**What needs to be done:** Aside from the pictures, copy the listing exactly.

**Extracted material:**
[Start of Attachment]

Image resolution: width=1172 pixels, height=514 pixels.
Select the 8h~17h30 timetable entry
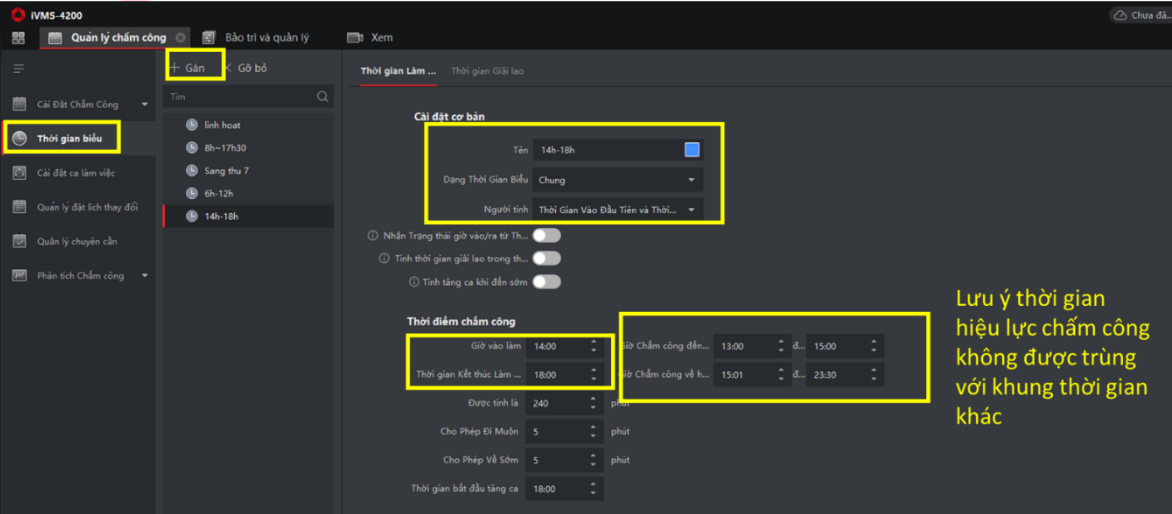tap(225, 148)
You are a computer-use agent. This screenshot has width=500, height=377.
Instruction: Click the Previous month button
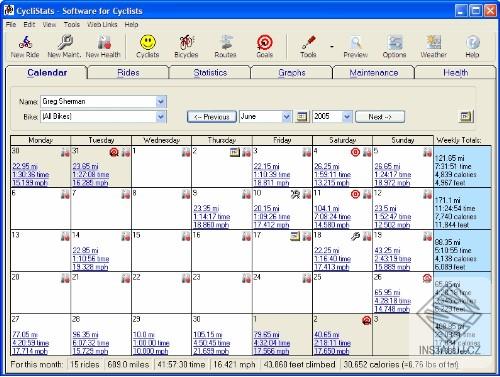(212, 117)
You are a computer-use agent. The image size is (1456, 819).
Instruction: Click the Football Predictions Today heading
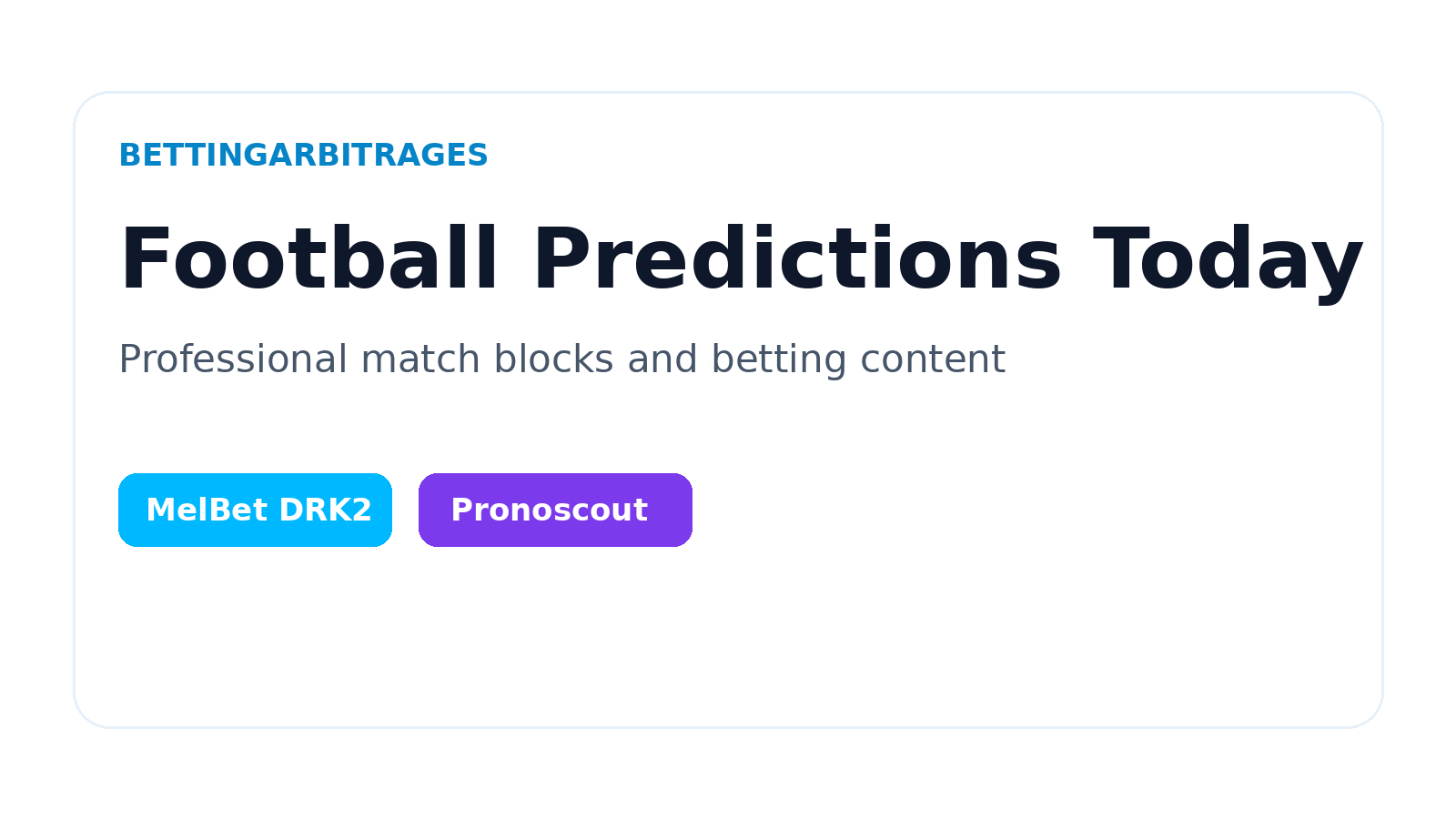tap(739, 261)
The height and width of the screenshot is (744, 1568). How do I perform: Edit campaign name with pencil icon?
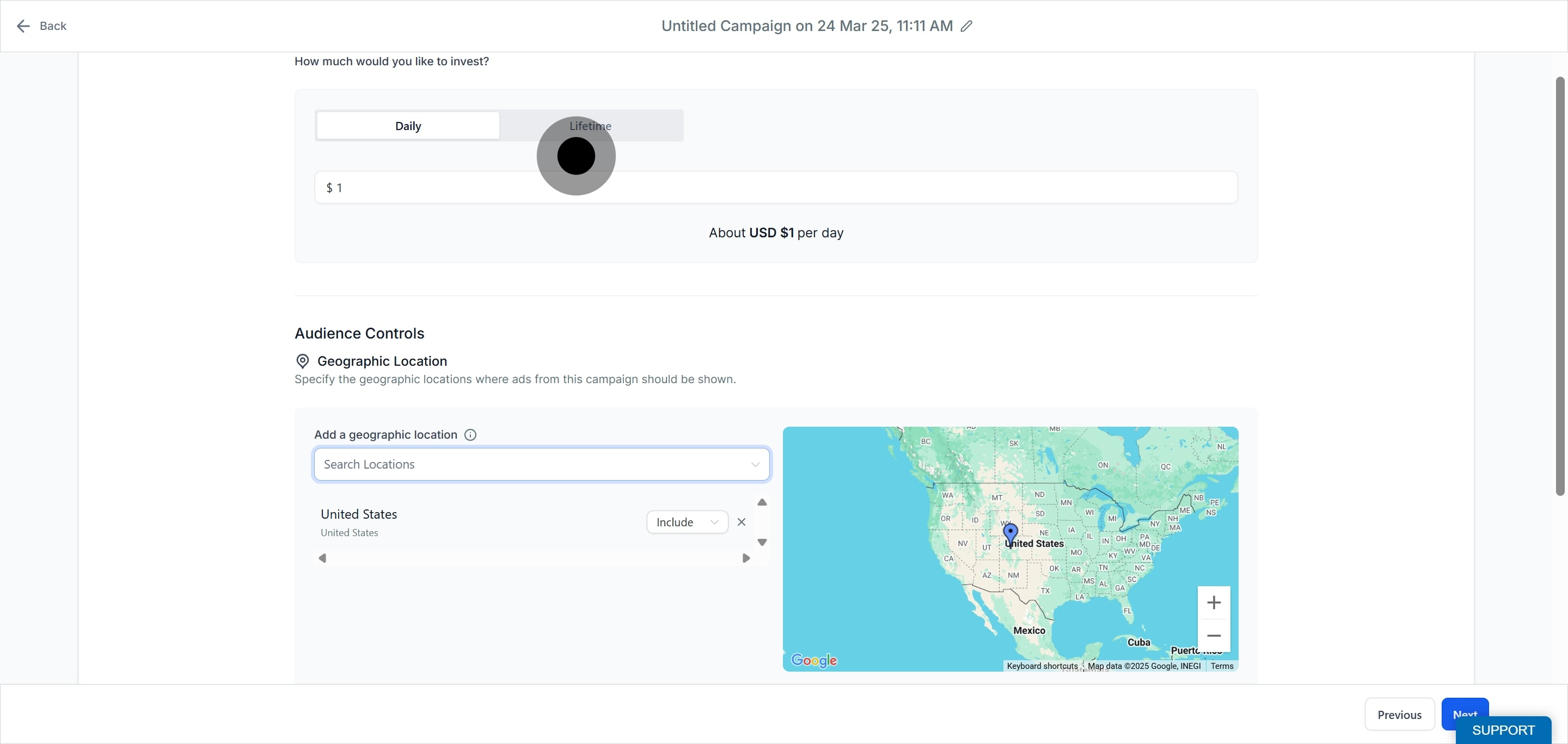(x=966, y=26)
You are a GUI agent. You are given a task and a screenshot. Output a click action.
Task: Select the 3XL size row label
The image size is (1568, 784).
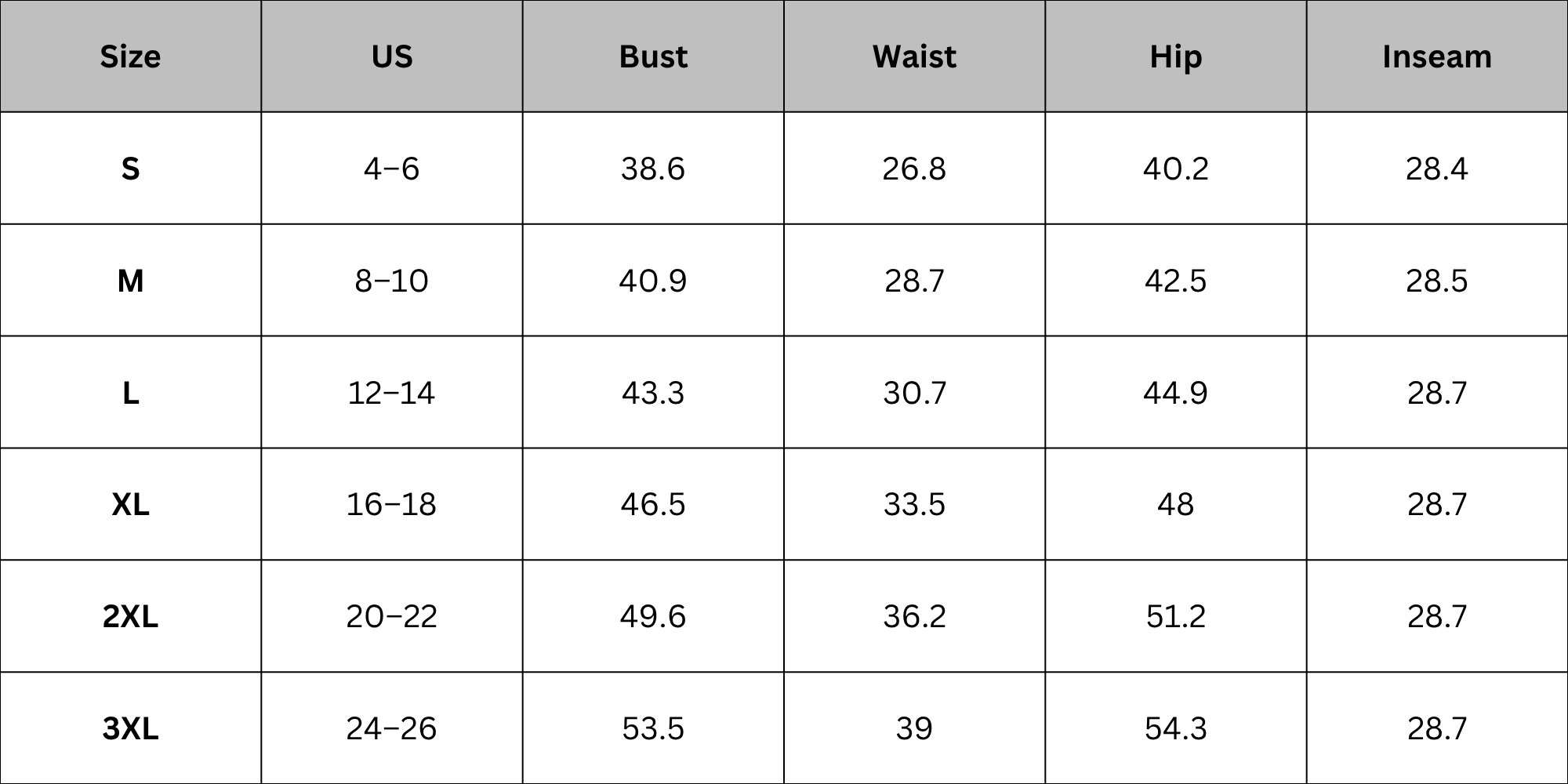pyautogui.click(x=130, y=728)
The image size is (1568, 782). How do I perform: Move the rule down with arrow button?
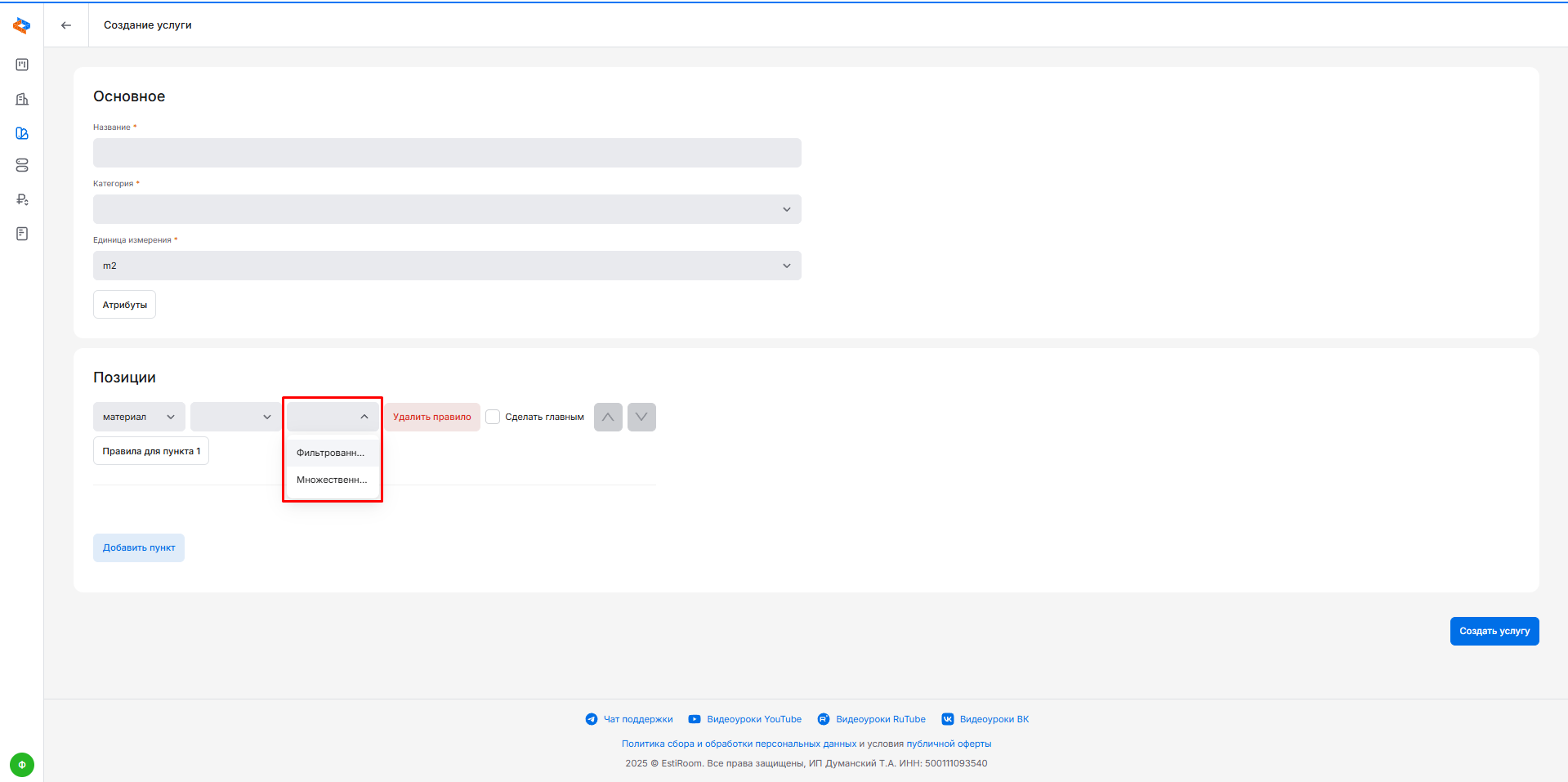point(641,417)
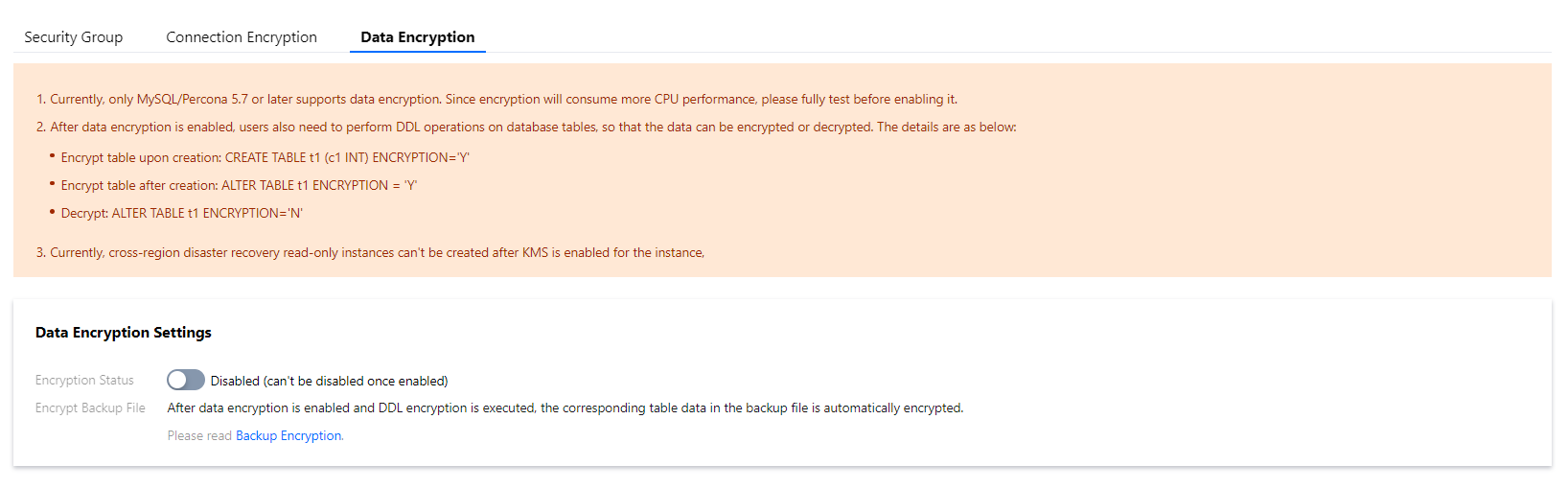Click the Encrypt Backup File label

(x=90, y=408)
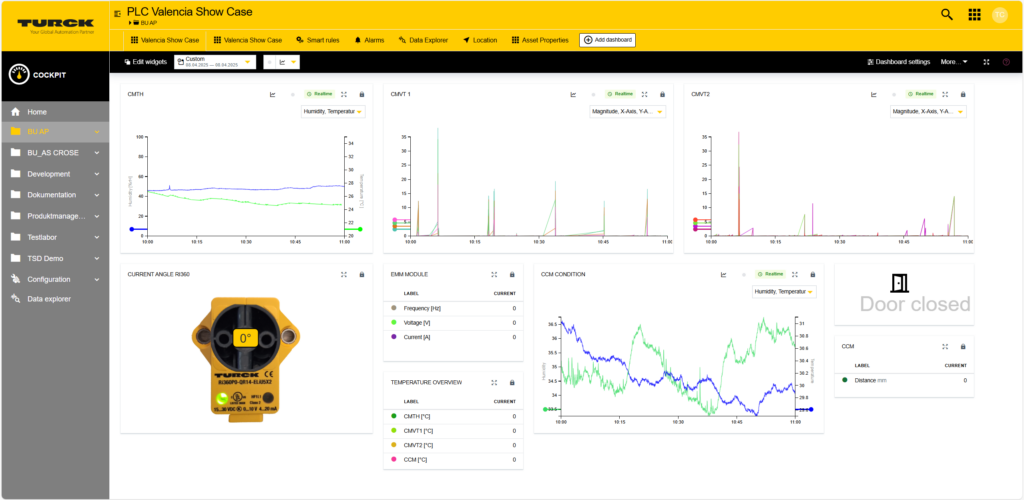Open the application switcher grid icon
The height and width of the screenshot is (500, 1024).
tap(975, 14)
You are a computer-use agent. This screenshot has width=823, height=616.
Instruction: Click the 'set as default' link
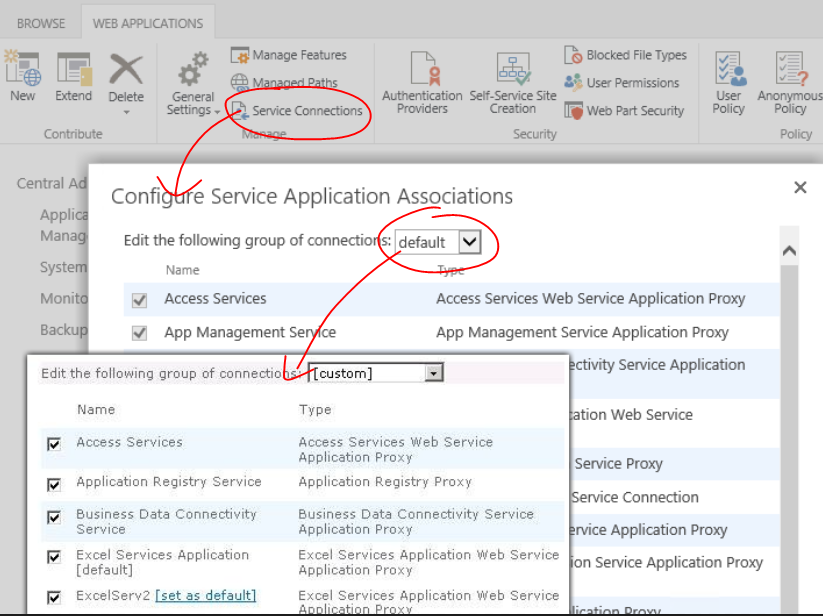pos(205,595)
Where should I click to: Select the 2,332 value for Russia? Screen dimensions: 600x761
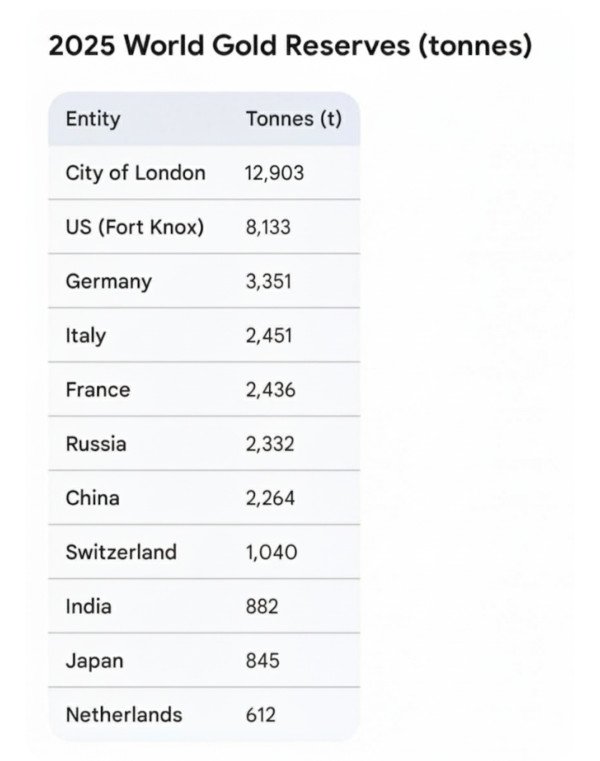tap(270, 443)
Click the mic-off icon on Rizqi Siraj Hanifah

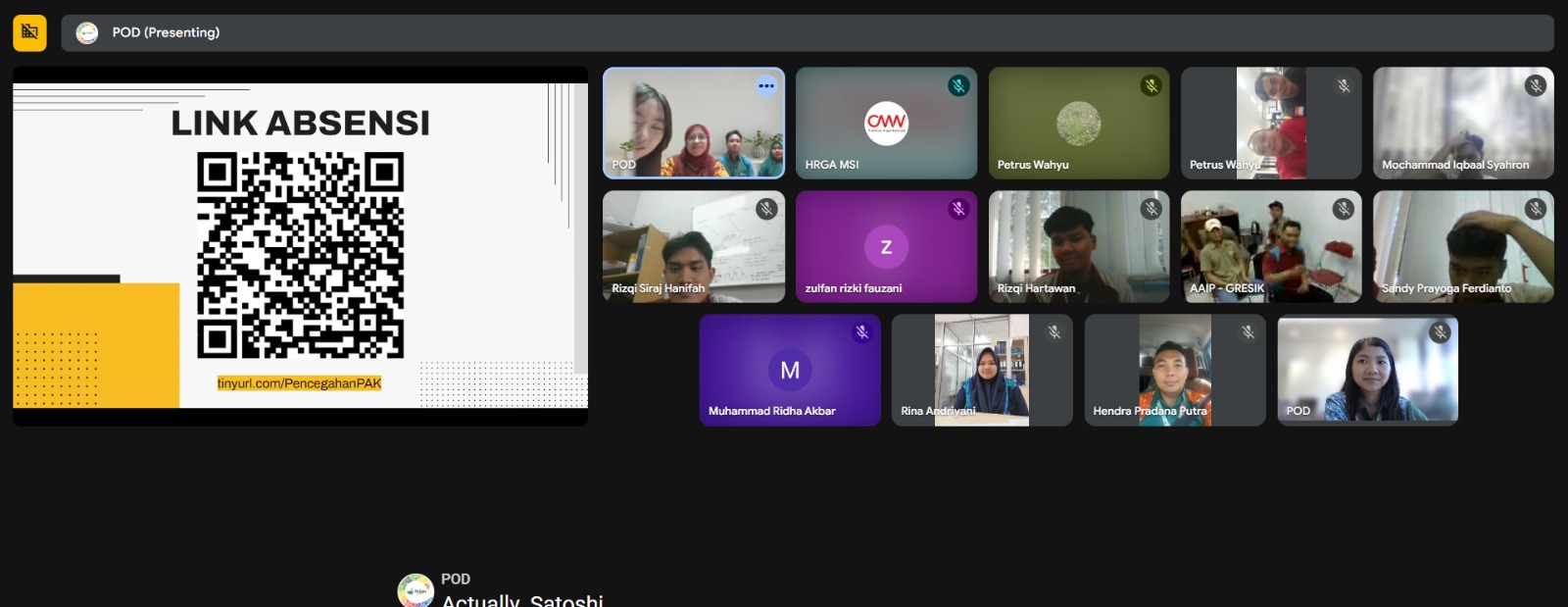766,209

[End of Attachment]

**Task result:**
Image resolution: width=1172 pixels, height=514 pixels.
Select the 8h~17h30 timetable entry
tap(225, 148)
You are a computer-use agent. This screenshot has width=500, height=377.
Instruction: Click the Previous month button
(212, 117)
You are a computer-use agent. The image size is (1456, 819).
Instruction: Click the Football Predictions Today heading
tap(739, 261)
The height and width of the screenshot is (744, 1568). How do I perform: Edit campaign name with pencil icon?
(x=966, y=26)
You are a GUI agent. You are given a task and a screenshot. Output a click action.
Task: Select the 3XL size row label
The image size is (1568, 784).
pyautogui.click(x=130, y=728)
The image size is (1568, 782). How do I perform: Move the rule down with arrow button?
point(641,417)
Click the Encrypt Backup File label

(x=90, y=408)
Open the application switcher grid icon
The height and width of the screenshot is (500, 1024).
tap(975, 14)
You are a computer-use agent. This screenshot has width=823, height=616.
Instruction: Click the 'set as default' link
pos(205,595)
Where should I click to: Select the 2,332 value for Russia? Screen dimensions: 600x761
tap(270, 443)
Click the mic-off icon on Rizqi Siraj Hanifah

766,209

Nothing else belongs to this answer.